▶ Records to use:
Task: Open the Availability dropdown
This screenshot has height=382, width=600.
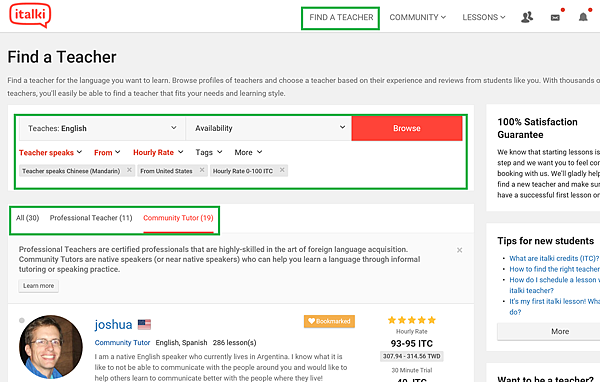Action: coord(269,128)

---

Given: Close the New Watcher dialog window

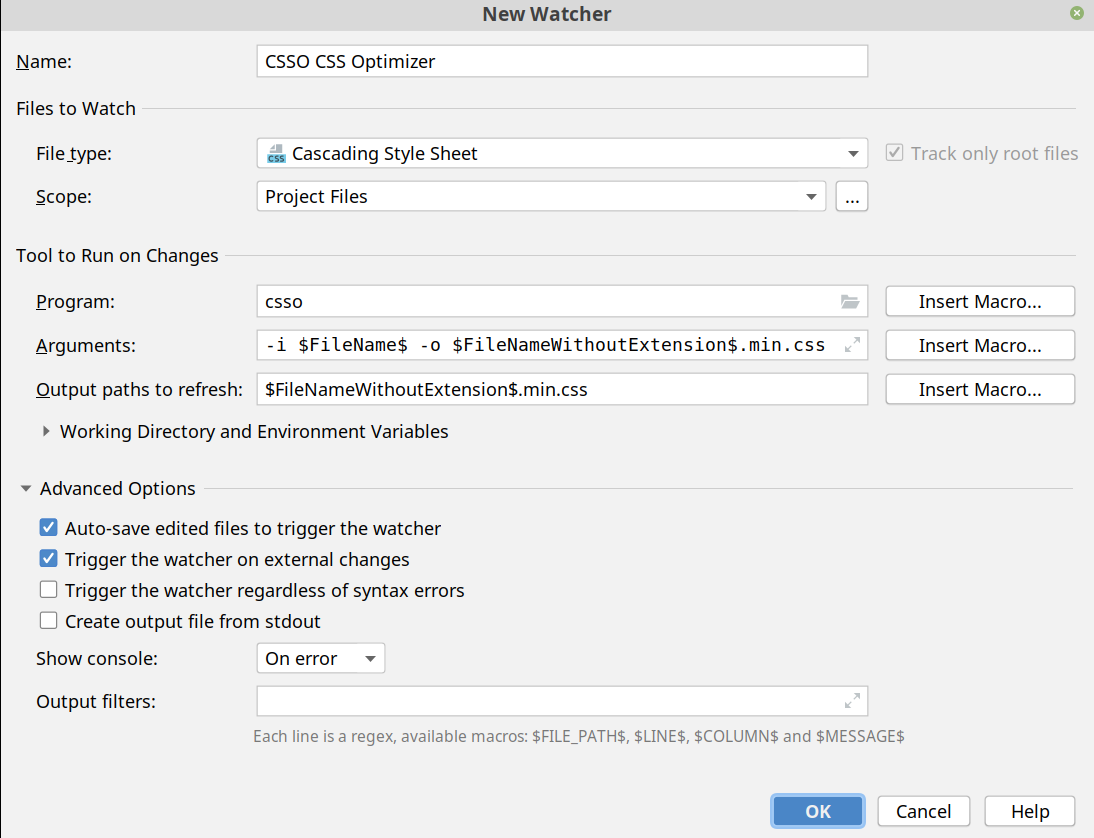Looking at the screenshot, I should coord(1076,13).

---

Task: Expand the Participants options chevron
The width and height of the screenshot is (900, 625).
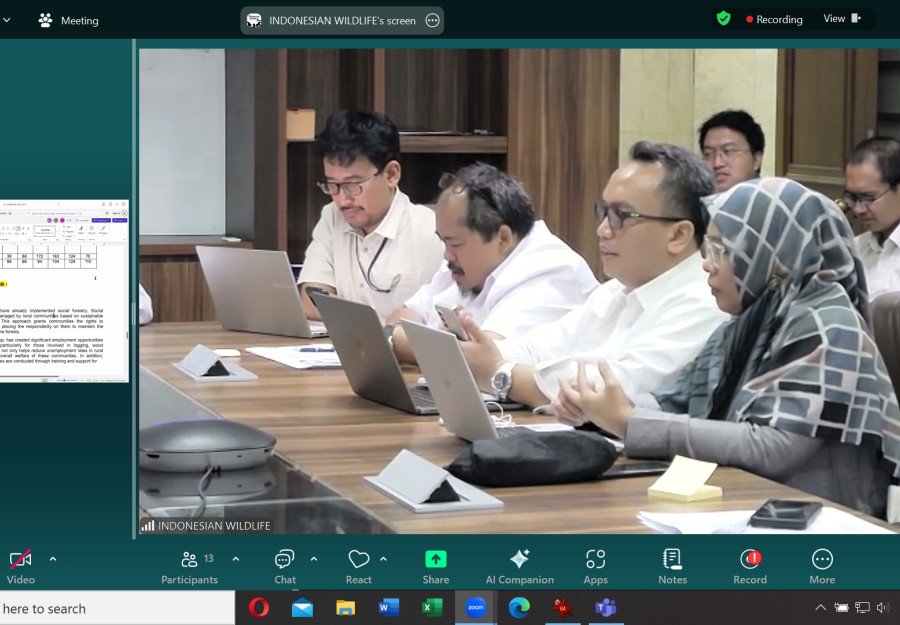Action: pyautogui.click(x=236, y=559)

▶ Requirements: Pull out every line in the rows above that contains the string "Task", and copy each one unchanged.

▶ Result below:
Task: Open the Availability dropdown
Task: Expand the Participants options chevron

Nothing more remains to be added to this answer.